EVOLUTIONARY ECOLOGY OF PLANT DEFENCES
The ecology and evolution of induced resistance against herbivores
Article first published online: 7 OCT 2010
© 2010 The Author. Functional Ecology © 2010 British Ecological Society
Special Issue: EVOLUTIONARY ECOLOGY OF PLANT DEFENCES AGAINST HERBIVORES
Volume 25, Issue 2, pages 339–347, April 2011
How to Cite
Karban, R. (2011), The ecology and evolution of induced resistance against herbivores. Functional Ecology, 25: 339–347. doi: 10.1111/j.1365-2435.2010.01789.x
- Issue published online: 16 MAR 2011
- Article first published online: 7 OCT 2010
- Received 3 June 2010; accepted 2 September 2010 Handling Editor: Marc Johnson
1. Induced resistance is now widely accepted as a potent and widespread ecological force although several pieces of the story remain very poorly known. Theory predicts that induced defences should be favoured in variable environments especially when plants can use cues to reliably predict future conditions; however, this idea has not been seriously evaluated for plants.

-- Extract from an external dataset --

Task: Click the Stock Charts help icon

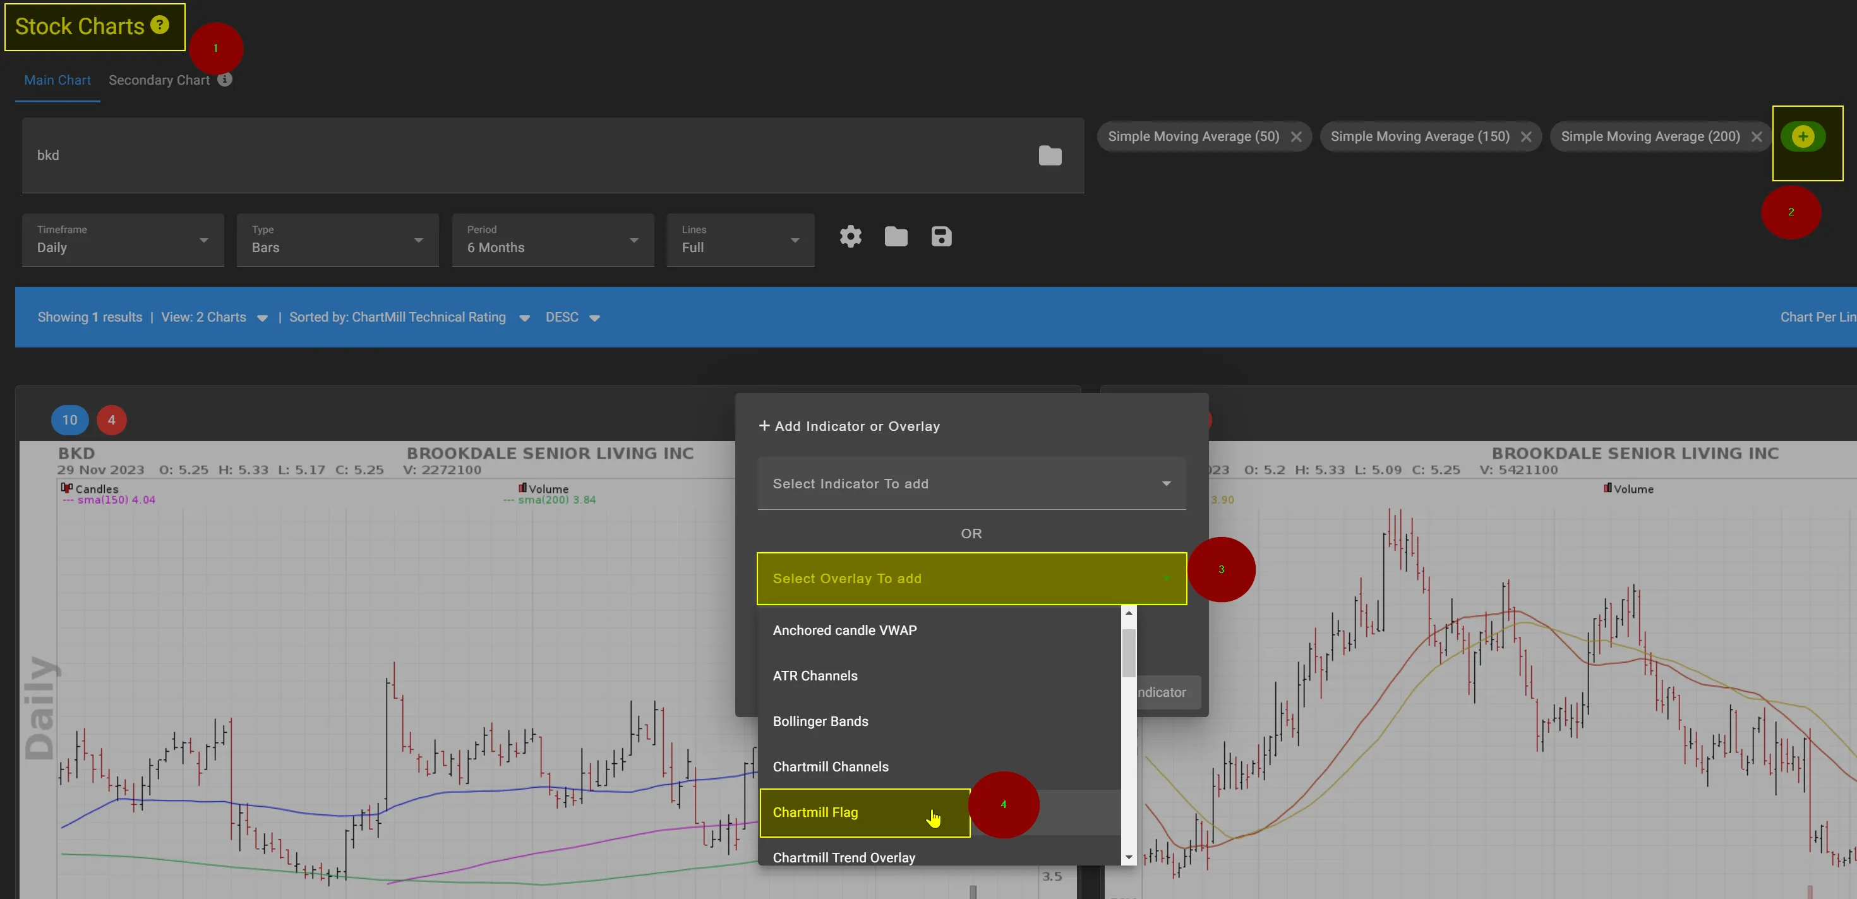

2. Theory also predicts that plastic, induced defences should be favoured over permanent, constitutive defences if defences are costly and not always needed. This hypothesis has received considerable attention and limited support; resource allocation costs have been difficult to detect although ecological costs of defence may be more common. Recently, priming has emerged as a mechanism that may further reduce costs. Primed plants do not immediately produce the gene products associated with induced resistance but later respond more rapidly and strongly to severe or repeated attacks. It remains to be determined how common priming is.
3. Much of what we know about induced resistance is from the herbivore’s point of view. Induced resistance will be beneficial from the plant’s point of view if herbivores avoid induced plants, but the behavioural responses of herbivores to induced plant variation are still poorly studied.
4. Recent progress in understanding the detailed spatial and temporal extent of induced resistance has improved our appreciation of the phenomenon. Although some induced responses are systemic throughout entire plant individuals, many others have been found to be localized to damaged tissues. Plant vascular architecture and transpiration rates greatly constrain the distribution of vascular cues. Some plants rely on volatile cues that are active over relatively short distances and may be subject to eavesdropping by other plants, herbivores, and carnivores. Similarly, the temporal duration of induced responses may have important consequences on effectiveness although limited information is available concerning lag times before induction and relaxation times following induction.
5. Limited spatial and temporal scales of induced responses make plants more variable from the herbivore’s point of view. Recent work suggests that plant heterogeneity may be difficult for herbivores to cope with although this hypothesis awaits further empirical testing.